Further, in the text data correction unit 9, a correction allowable range determination unit 9B that determines a range in which correction is allowed can be provided based on the identification information accompanying the correction result registration request. The text data may be corrected by accepting only the correction result registration request within the range determined by the correction allowable range determination unit 9B. Specifically, the reliability of the user who sent the correction result registration request is judged as the identification information power. Then, by changing the weight for accepting corrections according to the reliability, the range in which corrections are allowed can be changed according to the new information. In this way, correction by the user can be used as effectively as possible.

[0104] In the above embodiment, the text data storage unit 7 summarizes the ranking of text data that has been corrected frequently by the text data correction unit 9 in order to increase the user's interest in correction. Then, a ranking totaling unit 7A that transmits the result to the user terminal in response to a request from the user terminal may be further provided.

[0105] As an acoustic model used for acoustic recognition, a triphone model learned from a general speech path such as a Japanese spoken language path (CSJ) can be used. For podcasts, there are cases where music and noise are included in the background just by recording audio. In order to cope with such a situation where speech recognition is difficult, ETSI AdvancedFront — End [ET¾IES202050vl. 1. IS fQ distributedspeechrecognition advan cedfront— endieatureextractiona gonthm; Performance can be improved by performing acoustic analysis of recognition pre-processing. [0106] In the above embodiment, the language model includes CSRC Software 2003 edition [Kawahara, Takeda, Ito, Lee, Kano, Yamada: Activity report of the continuous speech recognition consortium and the outline of the final software. We used a bigram of 60,000 words learned from the newspaper article texts up to Nakao, et al., 1991, et al. However, in the case of podcasts, it is difficult to recognize such speech due to the difference from learning data that contains many recent topics and vocabulary. Therefore, we improved the performance by using the text of news sites on the web that are updated daily to learn language models. Specifically, Google News and Yahoo! Texts of articles published in the news were collected daily and used for learning.

[0107] Note that the results corrected by the user using the correction function can be used in various ways to improve the speech recognition performance. For example, since correct text (transcription) for the entire speech data can be obtained, performance improvement can be expected by re-learning the acoustic model and language model using the general method of speech recognition.
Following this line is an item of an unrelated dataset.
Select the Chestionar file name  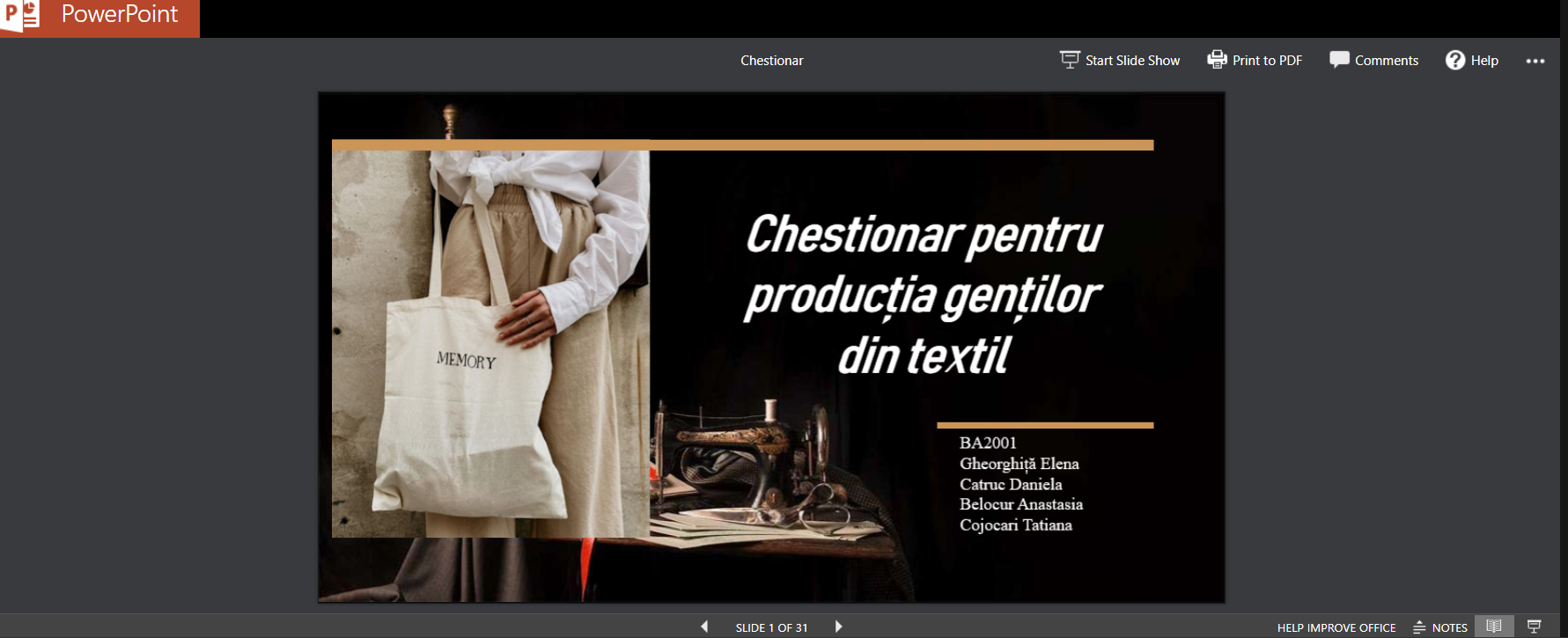[x=771, y=61]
For example, it is possible to know what correct word was corrected in the utterance section in which the speech recognizer caused an error, so if the actual utterance (pronunciation 歹 IJ) in that section can be estimated, the correspondence with the correct word Is obtained. In general, speech recognition is performed using a dictionary of pronunciation sequences for each word registered in advance. However, the speech in the real environment sometimes includes pronunciation variations that are difficult to predict, and this caused misrecognition without being consistent with the pronunciation sequence of the dictionary. Therefore, the phonetic sequencer (a special speech recognizer that uses phonemes as a recognition unit) automatically estimates the pronunciation sequence (phoneme sequence) of the utterance interval that caused the error, and the correspondence between the actual pronunciation sequence and the correct word is dictionary Register additional. In this way, the dictionary can properly refer to utterances (pronunciation sequences) modified in the same way, and it can be expected that the same misrecognition will not occur again. It also makes it possible to recognize words (unknown words) that have been typed and corrected by the user and were previously registered in the dictionary! /.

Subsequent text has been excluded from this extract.